Le Dr Kald Abdallah, directeur de l’oncologie médicale chez Bristol Myers Squibb, a présenté une enquête récente sur la perception actuelle et la mise en œuvre pratique des traitements par inhibiteurs de points de contrôle aux premiers stades de la maladie. Les réponses de 256 oncologues, chirurgiens et autres médecins spécialisés de cinq pays ont été analysées. Les résultats indiquent une place croissante de l’immunothérapie également dans les settings néoadjuvants, adjuvants et périopératoires. Actuellement, l’application se fait souvent dans le cadre d’études, ce qui indique une dynamique marquée dans le domaine. Néanmoins, les chimiothérapies selon les normes actuelles sont encore beaucoup plus souvent utilisées. Les médecins ont cité, par ordre décroissant, la survie à long terme, la prévention des récidives et la qualité de vie comme les principaux facteurs contribuant à la décision de traitement.

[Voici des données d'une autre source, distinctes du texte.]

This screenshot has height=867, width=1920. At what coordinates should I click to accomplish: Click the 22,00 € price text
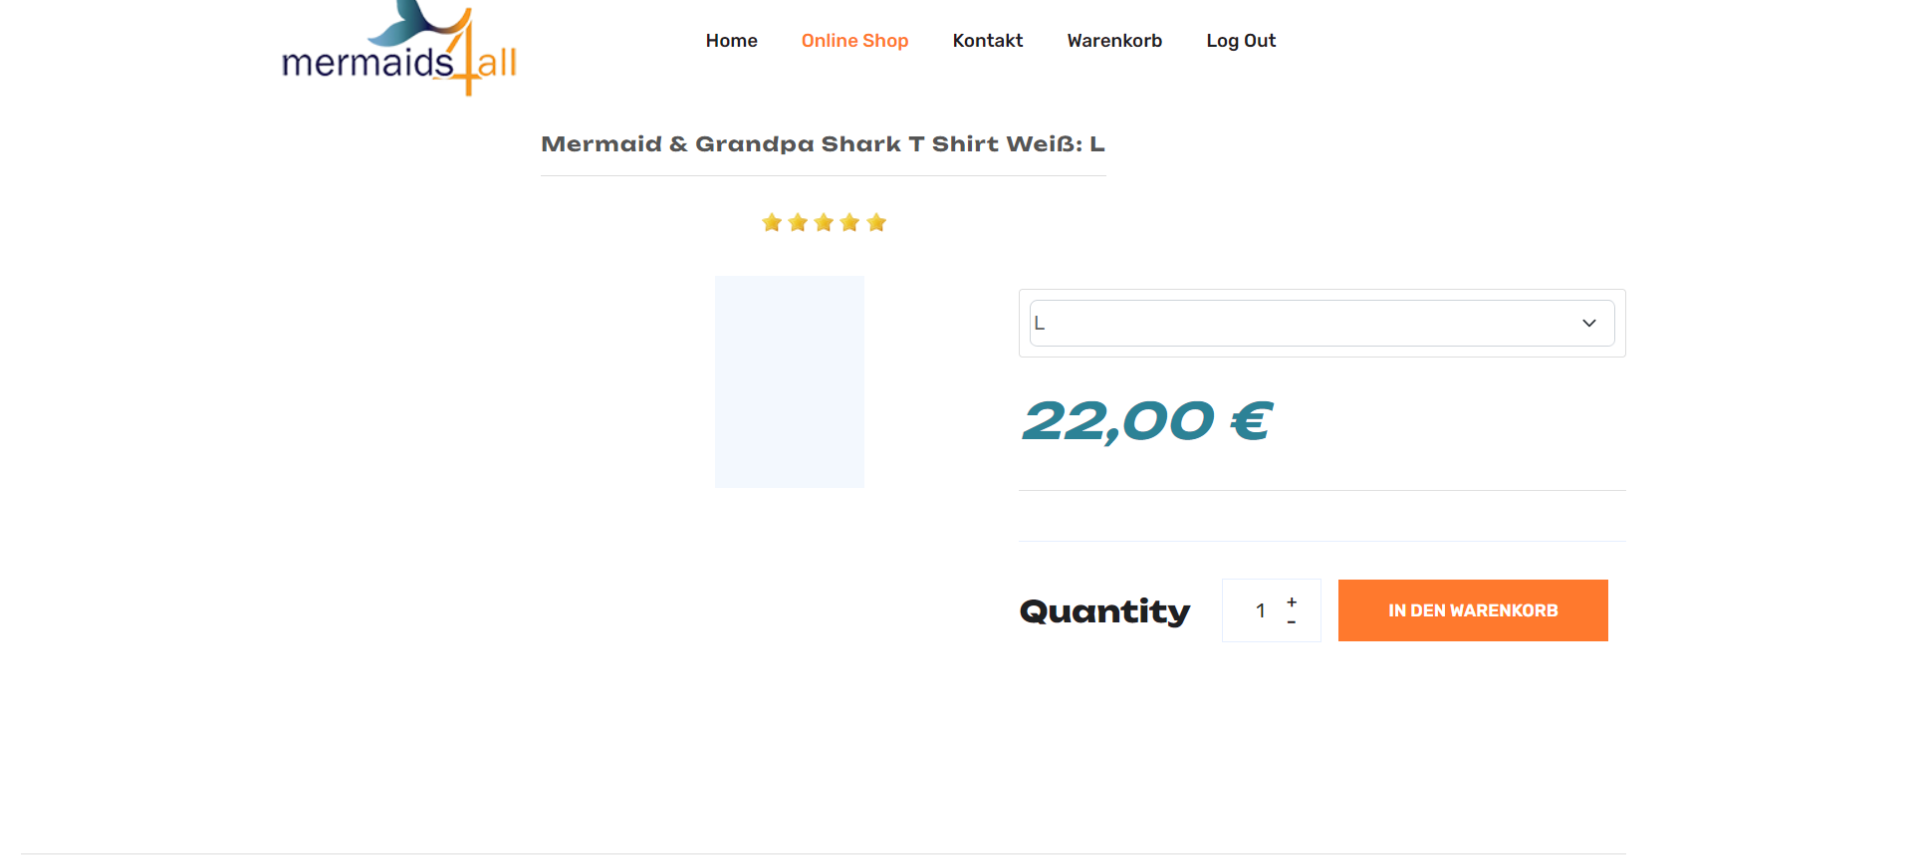pyautogui.click(x=1147, y=421)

Dans l’ensemble, environ 90% des personnes interrogées se sont montrées très enthousiastes quant à l’utilisation d’inhibiteurs de points de contrôle à des stades plus précoces de la maladie. Le potentiel a été jugé le plus important pour le cancer du poumon, le mélanome et le cancer de la vessie.
En conclusion, l’ipilimumab, le nivolumab et autres représentent un champ de recherche important à des stades de plus en plus précoces de diverses pathologies oncologiques. Il est probable que plusieurs autorisations de mise sur le marché seront délivrées dans les années à venir grâce aux efforts de recherche intensifs actuellement déployés. Il s’agit d’identifier les patients qui peuvent bénéficier d’une administration adjuvante, néoadjuvante ou périopératoire – sans oublier ceux qui souffrent de cancers rares.
Source : Bristol Myers Squibb ESMO 2021 Media Event : Quel est le potentiel de l’immunothérapie pour tenir la promesse d’une survie à long terme dans les stades précoces du cancer ? 20.09.2021, exécution virtuelle.